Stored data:

★ ★ ★

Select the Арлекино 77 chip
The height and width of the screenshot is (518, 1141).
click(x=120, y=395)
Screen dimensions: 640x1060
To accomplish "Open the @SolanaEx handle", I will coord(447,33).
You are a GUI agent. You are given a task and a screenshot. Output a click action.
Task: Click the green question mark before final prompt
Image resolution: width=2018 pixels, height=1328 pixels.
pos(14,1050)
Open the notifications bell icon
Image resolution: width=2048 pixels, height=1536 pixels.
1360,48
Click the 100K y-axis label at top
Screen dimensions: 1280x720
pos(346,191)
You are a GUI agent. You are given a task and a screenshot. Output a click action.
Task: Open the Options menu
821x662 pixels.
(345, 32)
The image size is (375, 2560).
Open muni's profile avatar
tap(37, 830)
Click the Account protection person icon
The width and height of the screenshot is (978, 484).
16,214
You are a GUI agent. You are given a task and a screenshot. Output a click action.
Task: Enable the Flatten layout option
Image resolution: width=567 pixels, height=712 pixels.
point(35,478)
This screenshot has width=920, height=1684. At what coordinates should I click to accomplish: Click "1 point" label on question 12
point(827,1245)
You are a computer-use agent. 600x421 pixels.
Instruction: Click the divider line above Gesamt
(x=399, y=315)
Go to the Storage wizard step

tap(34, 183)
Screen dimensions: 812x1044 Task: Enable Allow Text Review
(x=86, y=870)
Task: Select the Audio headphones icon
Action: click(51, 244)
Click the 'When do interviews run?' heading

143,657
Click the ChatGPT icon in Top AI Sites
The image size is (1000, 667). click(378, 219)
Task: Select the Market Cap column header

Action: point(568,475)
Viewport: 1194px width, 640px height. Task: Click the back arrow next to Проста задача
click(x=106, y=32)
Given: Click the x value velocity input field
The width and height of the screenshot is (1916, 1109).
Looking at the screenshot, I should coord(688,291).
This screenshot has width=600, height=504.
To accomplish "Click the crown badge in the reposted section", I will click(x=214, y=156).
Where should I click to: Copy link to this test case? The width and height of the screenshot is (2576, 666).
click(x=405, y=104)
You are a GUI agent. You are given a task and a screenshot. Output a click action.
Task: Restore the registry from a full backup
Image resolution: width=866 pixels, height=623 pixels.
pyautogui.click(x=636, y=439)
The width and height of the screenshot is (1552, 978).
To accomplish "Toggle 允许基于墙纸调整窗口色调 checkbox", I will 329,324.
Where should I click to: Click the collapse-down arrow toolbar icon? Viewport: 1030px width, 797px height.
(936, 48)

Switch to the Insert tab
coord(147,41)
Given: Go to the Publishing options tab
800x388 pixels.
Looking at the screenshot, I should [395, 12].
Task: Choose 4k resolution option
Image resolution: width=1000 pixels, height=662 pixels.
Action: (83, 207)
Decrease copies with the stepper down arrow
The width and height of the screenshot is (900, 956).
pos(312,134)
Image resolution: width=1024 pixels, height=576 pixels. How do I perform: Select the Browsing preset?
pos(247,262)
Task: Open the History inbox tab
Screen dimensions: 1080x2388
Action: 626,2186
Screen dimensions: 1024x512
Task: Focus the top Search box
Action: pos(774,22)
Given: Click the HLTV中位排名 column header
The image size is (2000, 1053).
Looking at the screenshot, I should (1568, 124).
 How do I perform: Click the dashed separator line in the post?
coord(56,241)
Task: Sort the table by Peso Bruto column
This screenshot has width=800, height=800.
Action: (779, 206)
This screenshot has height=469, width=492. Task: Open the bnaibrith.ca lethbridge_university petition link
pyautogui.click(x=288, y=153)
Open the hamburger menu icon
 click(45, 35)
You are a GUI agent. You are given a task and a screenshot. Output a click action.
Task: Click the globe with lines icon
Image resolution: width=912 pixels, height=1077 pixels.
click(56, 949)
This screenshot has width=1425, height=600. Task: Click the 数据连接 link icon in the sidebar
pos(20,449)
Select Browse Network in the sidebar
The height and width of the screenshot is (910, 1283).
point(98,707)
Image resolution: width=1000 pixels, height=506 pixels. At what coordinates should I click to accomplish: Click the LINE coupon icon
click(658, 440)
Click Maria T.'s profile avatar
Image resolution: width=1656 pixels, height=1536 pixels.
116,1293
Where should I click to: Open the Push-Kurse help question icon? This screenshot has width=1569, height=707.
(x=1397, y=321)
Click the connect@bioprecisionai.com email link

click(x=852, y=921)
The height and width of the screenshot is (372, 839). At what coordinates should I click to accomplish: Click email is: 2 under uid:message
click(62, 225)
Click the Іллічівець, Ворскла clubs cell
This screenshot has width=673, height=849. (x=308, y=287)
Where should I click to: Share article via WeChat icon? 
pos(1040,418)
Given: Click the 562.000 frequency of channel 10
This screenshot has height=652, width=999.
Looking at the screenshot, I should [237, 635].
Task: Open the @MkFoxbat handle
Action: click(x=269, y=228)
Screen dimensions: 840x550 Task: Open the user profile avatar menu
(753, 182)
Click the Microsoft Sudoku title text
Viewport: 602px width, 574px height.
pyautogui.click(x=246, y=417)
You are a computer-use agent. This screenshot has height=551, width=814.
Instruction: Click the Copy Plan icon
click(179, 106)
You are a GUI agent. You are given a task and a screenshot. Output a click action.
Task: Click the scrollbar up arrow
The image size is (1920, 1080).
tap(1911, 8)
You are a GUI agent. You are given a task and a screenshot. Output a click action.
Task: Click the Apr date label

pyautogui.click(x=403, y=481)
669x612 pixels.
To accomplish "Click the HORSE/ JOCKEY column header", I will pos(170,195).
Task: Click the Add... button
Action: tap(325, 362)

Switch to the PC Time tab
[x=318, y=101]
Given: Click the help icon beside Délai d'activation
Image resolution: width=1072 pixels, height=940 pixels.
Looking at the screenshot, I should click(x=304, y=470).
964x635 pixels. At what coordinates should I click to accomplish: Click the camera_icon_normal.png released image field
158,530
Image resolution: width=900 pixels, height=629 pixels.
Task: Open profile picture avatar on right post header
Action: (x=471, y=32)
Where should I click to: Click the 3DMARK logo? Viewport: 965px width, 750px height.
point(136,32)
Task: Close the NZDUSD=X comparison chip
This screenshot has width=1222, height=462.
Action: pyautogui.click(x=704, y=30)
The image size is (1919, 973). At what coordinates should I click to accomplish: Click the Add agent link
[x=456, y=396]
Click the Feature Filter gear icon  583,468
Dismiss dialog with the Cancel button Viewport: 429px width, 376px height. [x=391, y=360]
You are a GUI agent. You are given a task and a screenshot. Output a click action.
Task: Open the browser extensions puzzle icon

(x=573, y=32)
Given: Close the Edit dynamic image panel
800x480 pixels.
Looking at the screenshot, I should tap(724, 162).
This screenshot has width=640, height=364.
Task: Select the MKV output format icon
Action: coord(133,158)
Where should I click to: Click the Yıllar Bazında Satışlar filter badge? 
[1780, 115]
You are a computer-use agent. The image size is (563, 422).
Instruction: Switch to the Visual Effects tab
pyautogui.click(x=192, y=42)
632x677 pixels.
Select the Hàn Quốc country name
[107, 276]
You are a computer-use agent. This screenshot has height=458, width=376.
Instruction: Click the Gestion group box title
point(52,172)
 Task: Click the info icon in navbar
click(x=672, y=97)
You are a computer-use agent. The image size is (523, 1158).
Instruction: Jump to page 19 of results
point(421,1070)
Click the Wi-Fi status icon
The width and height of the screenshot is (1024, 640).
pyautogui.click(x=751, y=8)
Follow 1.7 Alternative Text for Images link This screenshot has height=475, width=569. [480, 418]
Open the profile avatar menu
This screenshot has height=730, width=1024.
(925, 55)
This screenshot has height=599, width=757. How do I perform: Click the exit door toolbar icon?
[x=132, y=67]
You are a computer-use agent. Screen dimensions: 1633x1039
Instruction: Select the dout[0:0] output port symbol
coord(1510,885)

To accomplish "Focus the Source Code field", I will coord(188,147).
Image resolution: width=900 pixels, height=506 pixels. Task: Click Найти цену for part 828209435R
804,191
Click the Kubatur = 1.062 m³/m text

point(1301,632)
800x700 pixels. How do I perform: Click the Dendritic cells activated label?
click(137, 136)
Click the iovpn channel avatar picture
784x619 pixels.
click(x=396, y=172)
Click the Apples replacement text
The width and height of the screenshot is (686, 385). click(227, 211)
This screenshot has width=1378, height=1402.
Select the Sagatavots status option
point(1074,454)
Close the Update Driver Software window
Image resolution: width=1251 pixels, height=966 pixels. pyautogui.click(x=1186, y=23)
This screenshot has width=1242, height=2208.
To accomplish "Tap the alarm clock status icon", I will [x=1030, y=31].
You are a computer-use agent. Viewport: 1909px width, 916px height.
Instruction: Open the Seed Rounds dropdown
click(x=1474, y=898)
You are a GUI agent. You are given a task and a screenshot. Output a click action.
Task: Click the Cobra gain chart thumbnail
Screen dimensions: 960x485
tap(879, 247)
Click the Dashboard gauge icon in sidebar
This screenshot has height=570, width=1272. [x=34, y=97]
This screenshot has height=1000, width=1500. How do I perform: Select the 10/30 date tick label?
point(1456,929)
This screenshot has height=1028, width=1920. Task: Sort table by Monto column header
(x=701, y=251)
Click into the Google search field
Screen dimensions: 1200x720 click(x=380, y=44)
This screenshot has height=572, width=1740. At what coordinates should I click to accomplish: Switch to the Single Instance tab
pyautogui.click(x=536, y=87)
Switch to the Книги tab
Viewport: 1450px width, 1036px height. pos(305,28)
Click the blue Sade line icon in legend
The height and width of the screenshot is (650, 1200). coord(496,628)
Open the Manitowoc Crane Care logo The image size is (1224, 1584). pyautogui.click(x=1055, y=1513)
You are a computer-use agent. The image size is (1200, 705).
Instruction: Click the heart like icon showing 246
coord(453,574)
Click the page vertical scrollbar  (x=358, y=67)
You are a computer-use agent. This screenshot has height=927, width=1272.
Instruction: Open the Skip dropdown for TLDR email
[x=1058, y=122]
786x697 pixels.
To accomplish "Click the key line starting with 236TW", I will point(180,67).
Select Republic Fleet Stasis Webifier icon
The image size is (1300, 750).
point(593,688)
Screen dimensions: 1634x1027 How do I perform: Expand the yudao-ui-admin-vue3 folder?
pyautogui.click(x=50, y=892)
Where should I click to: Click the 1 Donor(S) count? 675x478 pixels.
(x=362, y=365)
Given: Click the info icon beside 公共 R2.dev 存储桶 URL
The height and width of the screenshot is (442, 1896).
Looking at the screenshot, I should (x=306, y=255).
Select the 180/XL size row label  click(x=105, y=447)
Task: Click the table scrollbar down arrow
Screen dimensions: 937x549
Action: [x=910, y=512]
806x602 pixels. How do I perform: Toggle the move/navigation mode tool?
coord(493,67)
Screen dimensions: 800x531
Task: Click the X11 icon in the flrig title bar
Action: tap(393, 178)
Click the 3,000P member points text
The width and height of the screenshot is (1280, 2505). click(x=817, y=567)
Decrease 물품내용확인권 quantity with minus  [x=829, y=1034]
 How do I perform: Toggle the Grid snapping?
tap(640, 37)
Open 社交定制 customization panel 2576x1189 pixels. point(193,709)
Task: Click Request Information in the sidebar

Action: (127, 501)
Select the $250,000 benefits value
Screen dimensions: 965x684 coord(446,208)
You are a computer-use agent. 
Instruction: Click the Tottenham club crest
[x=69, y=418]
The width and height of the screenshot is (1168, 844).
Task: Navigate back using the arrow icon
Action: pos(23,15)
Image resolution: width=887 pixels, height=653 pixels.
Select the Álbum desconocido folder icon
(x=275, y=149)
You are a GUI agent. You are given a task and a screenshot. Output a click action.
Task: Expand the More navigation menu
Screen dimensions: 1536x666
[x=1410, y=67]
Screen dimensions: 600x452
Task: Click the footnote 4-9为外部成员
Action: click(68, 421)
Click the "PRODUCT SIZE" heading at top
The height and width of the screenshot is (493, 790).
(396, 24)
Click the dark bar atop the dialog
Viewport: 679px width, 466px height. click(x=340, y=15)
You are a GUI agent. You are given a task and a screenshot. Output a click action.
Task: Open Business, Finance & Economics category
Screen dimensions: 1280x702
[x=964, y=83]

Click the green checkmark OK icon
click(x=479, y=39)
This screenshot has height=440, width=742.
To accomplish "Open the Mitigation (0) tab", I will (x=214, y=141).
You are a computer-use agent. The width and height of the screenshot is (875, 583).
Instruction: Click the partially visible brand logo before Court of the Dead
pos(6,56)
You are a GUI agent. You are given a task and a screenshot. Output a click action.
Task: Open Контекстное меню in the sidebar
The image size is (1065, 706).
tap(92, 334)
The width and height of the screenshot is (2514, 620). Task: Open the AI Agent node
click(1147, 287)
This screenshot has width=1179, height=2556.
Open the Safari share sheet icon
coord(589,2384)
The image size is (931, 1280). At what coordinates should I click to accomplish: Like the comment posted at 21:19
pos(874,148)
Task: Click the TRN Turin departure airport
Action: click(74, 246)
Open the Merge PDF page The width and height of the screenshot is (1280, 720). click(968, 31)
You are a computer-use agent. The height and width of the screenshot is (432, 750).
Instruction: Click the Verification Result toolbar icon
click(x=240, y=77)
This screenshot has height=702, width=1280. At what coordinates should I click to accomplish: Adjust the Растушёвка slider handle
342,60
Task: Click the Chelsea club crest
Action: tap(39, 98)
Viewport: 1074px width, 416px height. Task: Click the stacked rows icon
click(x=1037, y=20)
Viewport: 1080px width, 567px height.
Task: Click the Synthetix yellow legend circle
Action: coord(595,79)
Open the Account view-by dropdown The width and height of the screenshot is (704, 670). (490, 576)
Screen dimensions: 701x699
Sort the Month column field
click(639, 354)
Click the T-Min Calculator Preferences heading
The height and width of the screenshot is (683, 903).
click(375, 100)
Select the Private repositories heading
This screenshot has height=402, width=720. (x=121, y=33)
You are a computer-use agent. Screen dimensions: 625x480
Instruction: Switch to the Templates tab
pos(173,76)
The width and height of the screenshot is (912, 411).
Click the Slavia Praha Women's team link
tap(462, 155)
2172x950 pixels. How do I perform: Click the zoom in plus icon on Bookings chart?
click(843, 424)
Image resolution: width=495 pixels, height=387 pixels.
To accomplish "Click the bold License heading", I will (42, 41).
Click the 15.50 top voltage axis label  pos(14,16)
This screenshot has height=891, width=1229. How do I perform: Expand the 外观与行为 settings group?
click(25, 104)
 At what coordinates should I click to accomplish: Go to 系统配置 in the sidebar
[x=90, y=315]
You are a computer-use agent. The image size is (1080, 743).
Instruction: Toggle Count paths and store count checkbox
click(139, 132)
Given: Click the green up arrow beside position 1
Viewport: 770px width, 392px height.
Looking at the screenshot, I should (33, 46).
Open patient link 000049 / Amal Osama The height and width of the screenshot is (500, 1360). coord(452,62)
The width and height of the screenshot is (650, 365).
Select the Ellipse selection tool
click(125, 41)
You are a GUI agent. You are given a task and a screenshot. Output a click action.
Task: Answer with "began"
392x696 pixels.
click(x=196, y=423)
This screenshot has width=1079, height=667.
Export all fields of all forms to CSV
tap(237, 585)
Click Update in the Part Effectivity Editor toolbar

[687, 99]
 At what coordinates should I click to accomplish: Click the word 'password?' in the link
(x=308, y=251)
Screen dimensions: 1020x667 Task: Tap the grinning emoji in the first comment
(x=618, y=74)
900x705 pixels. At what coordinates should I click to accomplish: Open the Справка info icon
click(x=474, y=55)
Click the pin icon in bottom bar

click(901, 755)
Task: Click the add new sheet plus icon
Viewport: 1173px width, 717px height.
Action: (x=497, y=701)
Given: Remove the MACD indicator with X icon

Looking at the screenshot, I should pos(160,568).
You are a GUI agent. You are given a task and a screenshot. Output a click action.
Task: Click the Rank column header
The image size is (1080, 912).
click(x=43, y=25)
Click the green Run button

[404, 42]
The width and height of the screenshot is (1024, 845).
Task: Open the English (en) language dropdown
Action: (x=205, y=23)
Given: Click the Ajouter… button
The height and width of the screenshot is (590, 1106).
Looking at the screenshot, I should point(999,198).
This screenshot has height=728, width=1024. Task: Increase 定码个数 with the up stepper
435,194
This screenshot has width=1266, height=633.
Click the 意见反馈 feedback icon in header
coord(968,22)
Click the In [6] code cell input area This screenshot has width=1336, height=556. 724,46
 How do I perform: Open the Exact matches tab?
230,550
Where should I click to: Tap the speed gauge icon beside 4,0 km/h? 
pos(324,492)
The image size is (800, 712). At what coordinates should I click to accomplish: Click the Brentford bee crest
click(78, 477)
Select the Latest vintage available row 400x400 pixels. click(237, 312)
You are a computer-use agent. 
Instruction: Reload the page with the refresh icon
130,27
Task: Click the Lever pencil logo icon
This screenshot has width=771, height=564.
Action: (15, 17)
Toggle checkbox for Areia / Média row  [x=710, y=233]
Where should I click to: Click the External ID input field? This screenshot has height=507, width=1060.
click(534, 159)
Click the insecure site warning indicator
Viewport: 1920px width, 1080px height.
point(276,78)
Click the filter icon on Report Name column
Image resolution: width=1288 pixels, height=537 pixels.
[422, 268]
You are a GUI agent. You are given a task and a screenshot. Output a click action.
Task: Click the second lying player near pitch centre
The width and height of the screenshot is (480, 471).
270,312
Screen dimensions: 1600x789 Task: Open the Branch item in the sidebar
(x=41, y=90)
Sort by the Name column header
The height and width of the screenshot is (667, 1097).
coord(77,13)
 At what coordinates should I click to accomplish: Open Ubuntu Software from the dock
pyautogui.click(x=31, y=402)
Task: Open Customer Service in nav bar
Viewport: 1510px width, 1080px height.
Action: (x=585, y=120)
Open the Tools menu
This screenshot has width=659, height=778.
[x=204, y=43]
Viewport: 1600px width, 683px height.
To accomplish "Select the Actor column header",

★ ★ ★

Assigned task: Starting at the line that contains "This screenshot has height=728, width=1024.", retype each line through the last one in the records, both included, and add nothing.

Written response:
This screenshot has height=728, width=1024. Task: Increase 定码个数 with the up stepper
435,194
This screenshot has width=1266, height=633.
Click the 意见反馈 feedback icon in header
coord(968,22)
Click the In [6] code cell input area This screenshot has width=1336, height=556. 724,46
 How do I perform: Open the Exact matches tab?
230,550
Where should I click to: Tap the speed gauge icon beside 4,0 km/h? 
pos(324,492)
The image size is (800, 712). At what coordinates should I click to accomplish: Click the Brentford bee crest
click(78, 477)
Select the Latest vintage available row 400x400 pixels. click(237, 312)
You are a computer-use agent. 
Instruction: Reload the page with the refresh icon
130,27
Task: Click the Lever pencil logo icon
This screenshot has width=771, height=564.
Action: (15, 17)
Toggle checkbox for Areia / Média row  [x=710, y=233]
Where should I click to: Click the External ID input field? This screenshot has height=507, width=1060.
click(534, 159)
Click the insecure site warning indicator
Viewport: 1920px width, 1080px height.
point(276,78)
Click the filter icon on Report Name column
Image resolution: width=1288 pixels, height=537 pixels.
[422, 268]
You are a GUI agent. You are given a task and a screenshot. Output a click action.
Task: Click the second lying player near pitch centre
The width and height of the screenshot is (480, 471).
270,312
Screen dimensions: 1600x789 Task: Open the Branch item in the sidebar
(x=41, y=90)
Sort by the Name column header
The height and width of the screenshot is (667, 1097).
coord(77,13)
 At what coordinates should I click to accomplish: Open Ubuntu Software from the dock
pyautogui.click(x=31, y=402)
Task: Open Customer Service in nav bar
Viewport: 1510px width, 1080px height.
Action: (x=585, y=120)
Open the Tools menu
This screenshot has width=659, height=778.
[x=204, y=43]
Viewport: 1600px width, 683px height.
To accomplish "Select the Actor column header",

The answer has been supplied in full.